酔っ払った勢いで子どもを授かりました。って、相手は誰?
 なぜか胸が苦しくなった。アイゼルから突き放されたような気がした。
「だけど、断ることは許しません。今はまだ、僕のことを好きではないかもしれませんが、これから好きになってもらう予定ですから」
 そう言った彼は、今度は軽く、ちゅっと額に口づけてきた。
「ダメだ……名残惜しいけれど、このままでは離れられなくなる……順番を守らないと……」
 ぶつぶつと何か言いながら、アイゼルはエリサリナと距離を取った。
「また来てもいいですか? いや、また来ます」
 許可を取るような言い方は、騎士団時代となんら変わりない。
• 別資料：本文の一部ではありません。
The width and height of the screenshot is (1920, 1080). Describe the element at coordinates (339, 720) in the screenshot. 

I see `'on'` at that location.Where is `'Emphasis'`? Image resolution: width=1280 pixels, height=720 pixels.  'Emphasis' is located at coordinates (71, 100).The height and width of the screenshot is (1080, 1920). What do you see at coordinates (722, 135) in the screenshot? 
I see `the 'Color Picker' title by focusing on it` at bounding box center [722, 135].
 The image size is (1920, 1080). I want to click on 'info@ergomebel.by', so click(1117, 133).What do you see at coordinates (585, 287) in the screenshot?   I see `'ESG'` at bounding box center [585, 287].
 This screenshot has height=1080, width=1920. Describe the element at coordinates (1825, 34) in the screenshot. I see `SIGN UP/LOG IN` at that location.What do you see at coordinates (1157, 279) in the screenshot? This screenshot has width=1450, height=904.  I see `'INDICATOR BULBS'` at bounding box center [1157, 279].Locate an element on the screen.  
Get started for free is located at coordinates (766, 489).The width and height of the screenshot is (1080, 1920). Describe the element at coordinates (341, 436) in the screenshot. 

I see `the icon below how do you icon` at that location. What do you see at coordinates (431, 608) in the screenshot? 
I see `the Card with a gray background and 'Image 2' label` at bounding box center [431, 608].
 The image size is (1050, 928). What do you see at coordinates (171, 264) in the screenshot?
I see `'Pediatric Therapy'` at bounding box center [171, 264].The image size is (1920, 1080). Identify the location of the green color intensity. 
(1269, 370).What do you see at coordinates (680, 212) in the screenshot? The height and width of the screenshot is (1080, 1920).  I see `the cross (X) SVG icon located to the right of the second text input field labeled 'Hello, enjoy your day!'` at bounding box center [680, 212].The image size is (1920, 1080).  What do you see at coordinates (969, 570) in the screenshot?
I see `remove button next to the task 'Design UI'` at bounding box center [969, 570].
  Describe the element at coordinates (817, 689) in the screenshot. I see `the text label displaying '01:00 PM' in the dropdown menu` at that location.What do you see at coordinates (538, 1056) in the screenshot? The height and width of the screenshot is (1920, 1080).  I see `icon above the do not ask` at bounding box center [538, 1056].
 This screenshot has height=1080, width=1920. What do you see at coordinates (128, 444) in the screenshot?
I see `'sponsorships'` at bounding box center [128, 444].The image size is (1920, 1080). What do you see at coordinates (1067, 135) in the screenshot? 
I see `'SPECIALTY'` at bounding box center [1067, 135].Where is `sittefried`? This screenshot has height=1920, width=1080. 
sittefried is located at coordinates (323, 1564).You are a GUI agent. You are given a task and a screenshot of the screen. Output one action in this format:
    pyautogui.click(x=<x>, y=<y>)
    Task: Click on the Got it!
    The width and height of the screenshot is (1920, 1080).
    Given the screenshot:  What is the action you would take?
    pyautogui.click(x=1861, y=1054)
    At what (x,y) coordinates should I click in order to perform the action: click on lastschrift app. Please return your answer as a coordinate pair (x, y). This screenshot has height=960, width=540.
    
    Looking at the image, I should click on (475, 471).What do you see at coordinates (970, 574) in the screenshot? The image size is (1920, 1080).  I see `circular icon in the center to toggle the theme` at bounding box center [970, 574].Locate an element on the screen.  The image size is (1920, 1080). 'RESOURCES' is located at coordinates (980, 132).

だけど、言い直したときの表情は、あのときとは違うもの。
 気持ちを整えたエリサリナは、アイゼルを見送るため部屋を出た。
 しかし、部屋の外ではリザリアを抱いたダフネが待っていたのだ。
「ま~ま~」
「ごめんなさい。リアにはママは大事な話をしているから、良い子で待ちましょうと言ったのに、暴れて手がつけられなくて。だからあなたの側で待っていたの」
「ありがとう、ダフネおばさま」
 リザリアをダフネから受け取ったとき、鋭い視線を感じた。